TASK TO CARRY OUT:
Please repeat everything from the line containing "Given: Open the grilled fish 아늑한 음식점 card" down to the end of the data, word for word, with both ends included.

Data on where targets appear
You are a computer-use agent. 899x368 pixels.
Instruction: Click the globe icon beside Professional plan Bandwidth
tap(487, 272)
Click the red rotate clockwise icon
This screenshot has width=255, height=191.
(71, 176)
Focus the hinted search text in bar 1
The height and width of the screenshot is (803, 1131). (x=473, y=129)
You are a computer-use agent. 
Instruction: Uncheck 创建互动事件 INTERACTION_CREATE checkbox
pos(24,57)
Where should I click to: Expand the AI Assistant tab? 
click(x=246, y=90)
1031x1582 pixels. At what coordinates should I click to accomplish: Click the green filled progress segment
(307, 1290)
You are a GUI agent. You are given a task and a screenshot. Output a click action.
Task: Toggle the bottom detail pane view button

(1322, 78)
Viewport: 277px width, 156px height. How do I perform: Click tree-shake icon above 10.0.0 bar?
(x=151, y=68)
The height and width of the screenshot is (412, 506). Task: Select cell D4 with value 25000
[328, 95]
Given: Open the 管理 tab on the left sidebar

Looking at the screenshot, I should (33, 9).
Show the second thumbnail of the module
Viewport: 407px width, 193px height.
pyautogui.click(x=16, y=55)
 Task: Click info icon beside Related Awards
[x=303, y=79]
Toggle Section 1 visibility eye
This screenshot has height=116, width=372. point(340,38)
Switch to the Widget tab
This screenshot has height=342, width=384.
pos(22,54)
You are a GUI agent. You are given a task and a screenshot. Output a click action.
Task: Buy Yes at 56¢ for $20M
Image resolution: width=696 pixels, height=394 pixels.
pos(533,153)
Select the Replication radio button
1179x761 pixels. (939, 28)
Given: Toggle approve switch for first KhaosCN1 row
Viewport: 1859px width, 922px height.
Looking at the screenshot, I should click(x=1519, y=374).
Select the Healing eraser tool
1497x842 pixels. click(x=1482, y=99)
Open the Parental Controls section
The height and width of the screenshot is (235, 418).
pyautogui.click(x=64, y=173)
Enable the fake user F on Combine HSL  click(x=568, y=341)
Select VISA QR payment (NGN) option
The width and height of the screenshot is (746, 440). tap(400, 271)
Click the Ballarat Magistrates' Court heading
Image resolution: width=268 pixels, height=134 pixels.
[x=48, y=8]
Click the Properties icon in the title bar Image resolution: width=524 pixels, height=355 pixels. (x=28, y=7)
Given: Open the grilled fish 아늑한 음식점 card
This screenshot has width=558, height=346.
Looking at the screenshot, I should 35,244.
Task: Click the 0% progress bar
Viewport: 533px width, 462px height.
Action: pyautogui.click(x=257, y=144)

EXERCISE RESULT:
Given: Open the grilled fish 아늑한 음식점 card
This screenshot has width=558, height=346.
Looking at the screenshot, I should 35,244.
Task: Click the 0% progress bar
Viewport: 533px width, 462px height.
Action: pyautogui.click(x=257, y=144)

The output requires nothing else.